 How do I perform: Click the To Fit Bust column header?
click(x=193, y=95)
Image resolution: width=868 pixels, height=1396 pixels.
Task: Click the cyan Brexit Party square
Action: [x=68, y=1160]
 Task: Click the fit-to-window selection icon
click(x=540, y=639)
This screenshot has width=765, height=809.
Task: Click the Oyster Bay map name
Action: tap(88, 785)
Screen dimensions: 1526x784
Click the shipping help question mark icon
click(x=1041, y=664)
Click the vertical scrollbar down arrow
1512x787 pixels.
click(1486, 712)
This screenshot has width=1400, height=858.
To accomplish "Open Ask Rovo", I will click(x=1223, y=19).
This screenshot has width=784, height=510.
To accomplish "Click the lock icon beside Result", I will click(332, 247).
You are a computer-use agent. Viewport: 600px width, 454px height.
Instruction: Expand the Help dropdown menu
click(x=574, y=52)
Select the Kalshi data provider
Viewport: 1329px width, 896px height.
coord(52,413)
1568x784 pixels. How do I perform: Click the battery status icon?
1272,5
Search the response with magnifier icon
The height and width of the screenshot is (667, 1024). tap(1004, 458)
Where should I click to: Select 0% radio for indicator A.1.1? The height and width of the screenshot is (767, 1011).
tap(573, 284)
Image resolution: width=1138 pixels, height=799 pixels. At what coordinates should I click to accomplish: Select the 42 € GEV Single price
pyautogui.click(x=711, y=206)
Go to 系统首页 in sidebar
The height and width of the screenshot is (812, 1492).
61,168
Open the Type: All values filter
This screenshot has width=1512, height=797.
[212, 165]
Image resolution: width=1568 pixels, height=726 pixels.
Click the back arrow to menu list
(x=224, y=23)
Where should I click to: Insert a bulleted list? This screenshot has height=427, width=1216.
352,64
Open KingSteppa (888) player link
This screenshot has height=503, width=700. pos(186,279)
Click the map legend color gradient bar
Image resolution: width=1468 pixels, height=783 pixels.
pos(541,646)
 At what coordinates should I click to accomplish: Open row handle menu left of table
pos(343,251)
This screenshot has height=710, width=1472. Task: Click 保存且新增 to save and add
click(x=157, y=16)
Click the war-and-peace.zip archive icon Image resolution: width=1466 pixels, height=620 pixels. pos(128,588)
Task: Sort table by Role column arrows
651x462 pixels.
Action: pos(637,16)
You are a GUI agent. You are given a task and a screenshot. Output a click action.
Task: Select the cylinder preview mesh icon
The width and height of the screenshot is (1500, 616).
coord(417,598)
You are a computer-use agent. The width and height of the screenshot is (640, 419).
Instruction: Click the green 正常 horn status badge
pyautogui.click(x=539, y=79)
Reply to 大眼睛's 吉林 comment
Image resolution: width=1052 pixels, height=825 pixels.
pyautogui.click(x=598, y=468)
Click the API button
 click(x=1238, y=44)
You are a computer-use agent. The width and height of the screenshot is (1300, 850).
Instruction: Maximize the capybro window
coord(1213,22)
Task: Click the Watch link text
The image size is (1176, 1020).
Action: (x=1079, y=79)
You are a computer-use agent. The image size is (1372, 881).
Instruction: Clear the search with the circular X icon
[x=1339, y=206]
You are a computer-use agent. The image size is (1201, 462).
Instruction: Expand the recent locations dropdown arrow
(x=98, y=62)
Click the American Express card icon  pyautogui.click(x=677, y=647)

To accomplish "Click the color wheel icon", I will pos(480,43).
::::
§ Exercise description
Pick out every line in the rows above that contains the string "list", with uppercase and lowercase counted as different.

§ Exercise response
Click the back arrow to menu list
Where should I click to: Insert a bulleted list? This screenshot has height=427, width=1216.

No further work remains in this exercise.